Le ministère de la Santé a intensifié ses efforts pour protéger la qualité de l’eau en proposant des formations spécialisées afin d’améliorer les systèmes nationaux de surveillance, d’évaluation des risques et d’intervention coordonnée.
Les agents de santé environnementale ont suivi un atelier visant à perfectionner leurs compétences essentielles en matière d’analyse de l’eau, d’identification des dangers et d’intervention rapide. Cet atelier s’est déroulé en collaboration avec la Compagnie des eaux et d’assainissement (WASCO) et l’Agence de gestion des ressources en eau (WRMA) afin de renforcer une stratégie unifiée pour la protection de l’approvisionnement en eau de l’île.
Le chef adjoint des agents de santé environnementale, Emerson Vitalis, a déclaré dans un communiqué de presse que cette formation vise à développer les connaissances de base nécessaires aux agents pour protéger la population.
Les agents doivent comprendre ce qu’est la qualité de l’eau et son impact sur la population de Sainte-Lucie, a-t-il souligné, afin de garantir que l’eau fournie à la population soit de bonne qualité.
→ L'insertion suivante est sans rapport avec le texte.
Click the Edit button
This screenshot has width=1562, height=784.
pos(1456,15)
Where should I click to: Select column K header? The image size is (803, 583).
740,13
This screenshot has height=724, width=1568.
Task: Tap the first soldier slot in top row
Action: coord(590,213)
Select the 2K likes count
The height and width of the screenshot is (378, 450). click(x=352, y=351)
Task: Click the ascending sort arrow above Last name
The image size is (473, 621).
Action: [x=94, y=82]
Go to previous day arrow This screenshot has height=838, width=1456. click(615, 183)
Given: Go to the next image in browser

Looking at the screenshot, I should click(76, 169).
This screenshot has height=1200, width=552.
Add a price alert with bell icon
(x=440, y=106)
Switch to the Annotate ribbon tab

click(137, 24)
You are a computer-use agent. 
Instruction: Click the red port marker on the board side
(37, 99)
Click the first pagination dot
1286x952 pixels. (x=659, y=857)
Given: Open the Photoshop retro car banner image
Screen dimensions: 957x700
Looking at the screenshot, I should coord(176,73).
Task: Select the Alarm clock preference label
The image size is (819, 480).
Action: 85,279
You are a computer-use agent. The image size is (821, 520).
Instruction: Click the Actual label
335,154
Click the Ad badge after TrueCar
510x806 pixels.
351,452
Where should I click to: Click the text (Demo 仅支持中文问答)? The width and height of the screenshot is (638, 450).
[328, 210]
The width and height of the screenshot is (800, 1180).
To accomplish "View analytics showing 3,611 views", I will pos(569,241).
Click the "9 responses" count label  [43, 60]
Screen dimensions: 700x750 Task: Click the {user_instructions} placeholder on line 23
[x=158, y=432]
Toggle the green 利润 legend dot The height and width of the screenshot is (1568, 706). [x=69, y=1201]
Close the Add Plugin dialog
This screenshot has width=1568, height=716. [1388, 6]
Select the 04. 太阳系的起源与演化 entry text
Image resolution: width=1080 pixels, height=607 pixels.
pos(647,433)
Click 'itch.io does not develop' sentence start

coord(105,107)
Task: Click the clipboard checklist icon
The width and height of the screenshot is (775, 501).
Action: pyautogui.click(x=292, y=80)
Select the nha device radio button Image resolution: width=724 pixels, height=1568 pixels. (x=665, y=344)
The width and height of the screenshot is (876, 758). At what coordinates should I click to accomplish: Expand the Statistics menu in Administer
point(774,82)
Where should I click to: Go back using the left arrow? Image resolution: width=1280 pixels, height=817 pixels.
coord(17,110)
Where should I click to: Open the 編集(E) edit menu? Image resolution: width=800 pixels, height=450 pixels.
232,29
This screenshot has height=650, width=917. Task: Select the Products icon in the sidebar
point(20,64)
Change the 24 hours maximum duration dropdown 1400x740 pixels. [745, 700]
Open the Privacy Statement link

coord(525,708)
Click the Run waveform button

Leur travail, a-t-il ajouté, ne se limite pas aux stations d’épuration ; il comprend également l’inspection des sources d’eau communautaires et la surveillance des piscines publiques pour assurer leur bon fonctionnement.
L’atelier a également incité les agents à adopter un modèle de surveillance plus proactif, en les formant à repérer les risques potentiels plus tôt plutôt que de se fier uniquement aux contrôles standard.
L’agente adjointe en santé environnementale, Jada Perineau, a indiqué que la formation est tout aussi précieuse pour l’Unité de lutte antivectorielle, qui n’effectue pas d’analyses de l’eau mais dépend des évaluations liées à l’eau pour freiner la prolifération des moustiques et des rongeurs.
Les agents, a-t-elle précisé, sont maintenant « en mesure de formuler des recommandations sur place » au lieu de référer chaque cas à une autre unité.
En investissant dans la formation technique continue et en renforçant les partenariats dans l’ensemble du secteur de l’eau, le ministère entend bâtir un système de santé publique plus résilient, capable de réagir rapidement aux nouvelles menaces qui pèsent sur la qualité de l’eau.